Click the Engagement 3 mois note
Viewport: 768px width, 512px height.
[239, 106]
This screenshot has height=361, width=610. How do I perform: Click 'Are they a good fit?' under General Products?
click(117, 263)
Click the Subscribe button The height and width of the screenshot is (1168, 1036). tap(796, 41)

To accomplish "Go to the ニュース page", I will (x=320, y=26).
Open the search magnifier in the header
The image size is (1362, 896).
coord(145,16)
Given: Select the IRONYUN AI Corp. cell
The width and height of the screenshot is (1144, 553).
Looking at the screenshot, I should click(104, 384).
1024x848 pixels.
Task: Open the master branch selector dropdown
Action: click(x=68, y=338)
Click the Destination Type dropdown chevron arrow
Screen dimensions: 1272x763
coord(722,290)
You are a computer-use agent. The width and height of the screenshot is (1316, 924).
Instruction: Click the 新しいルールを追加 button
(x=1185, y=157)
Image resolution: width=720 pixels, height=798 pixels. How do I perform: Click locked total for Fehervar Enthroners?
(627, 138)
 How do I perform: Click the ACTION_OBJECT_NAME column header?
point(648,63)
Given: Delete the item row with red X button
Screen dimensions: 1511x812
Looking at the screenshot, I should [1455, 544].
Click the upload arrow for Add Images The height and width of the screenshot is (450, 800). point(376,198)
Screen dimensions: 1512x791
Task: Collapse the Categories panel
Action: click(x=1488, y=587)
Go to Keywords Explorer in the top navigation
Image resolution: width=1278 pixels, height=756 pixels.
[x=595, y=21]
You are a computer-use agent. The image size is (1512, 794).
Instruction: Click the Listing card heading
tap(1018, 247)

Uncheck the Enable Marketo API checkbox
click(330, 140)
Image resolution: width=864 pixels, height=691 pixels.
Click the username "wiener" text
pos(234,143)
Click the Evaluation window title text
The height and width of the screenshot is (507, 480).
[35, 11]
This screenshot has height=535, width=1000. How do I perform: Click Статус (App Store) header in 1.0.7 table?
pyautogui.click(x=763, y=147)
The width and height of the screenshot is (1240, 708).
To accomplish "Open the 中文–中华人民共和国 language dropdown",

========

To do: Rewrite all of the records above, replacing "Given" with "Request" and leaving everything else unchanged.

Reply to the task:
Click the Engagement 3 mois note
Viewport: 768px width, 512px height.
[239, 106]
This screenshot has height=361, width=610. How do I perform: Click 'Are they a good fit?' under General Products?
click(117, 263)
Click the Subscribe button The height and width of the screenshot is (1168, 1036). tap(796, 41)

To accomplish "Go to the ニュース page", I will (x=320, y=26).
Open the search magnifier in the header
The image size is (1362, 896).
coord(145,16)
Request: Select the IRONYUN AI Corp. cell
The width and height of the screenshot is (1144, 553).
Looking at the screenshot, I should click(104, 384).
1024x848 pixels.
Task: Open the master branch selector dropdown
Action: click(x=68, y=338)
Click the Destination Type dropdown chevron arrow
Screen dimensions: 1272x763
coord(722,290)
You are a computer-use agent. The width and height of the screenshot is (1316, 924).
Instruction: Click the 新しいルールを追加 button
(x=1185, y=157)
Image resolution: width=720 pixels, height=798 pixels. How do I perform: Click locked total for Fehervar Enthroners?
(627, 138)
 How do I perform: Click the ACTION_OBJECT_NAME column header?
point(648,63)
Request: Delete the item row with red X button
Screen dimensions: 1511x812
Looking at the screenshot, I should [1455, 544].
Click the upload arrow for Add Images The height and width of the screenshot is (450, 800). point(376,198)
Screen dimensions: 1512x791
Task: Collapse the Categories panel
Action: click(x=1488, y=587)
Go to Keywords Explorer in the top navigation
Image resolution: width=1278 pixels, height=756 pixels.
[x=595, y=21]
You are a computer-use agent. The image size is (1512, 794).
Instruction: Click the Listing card heading
tap(1018, 247)

Uncheck the Enable Marketo API checkbox
click(330, 140)
Image resolution: width=864 pixels, height=691 pixels.
Click the username "wiener" text
pos(234,143)
Click the Evaluation window title text
The height and width of the screenshot is (507, 480).
[35, 11]
This screenshot has height=535, width=1000. How do I perform: Click Статус (App Store) header in 1.0.7 table?
pyautogui.click(x=763, y=147)
The width and height of the screenshot is (1240, 708).
To accomplish "Open the 中文–中华人民共和国 language dropdown",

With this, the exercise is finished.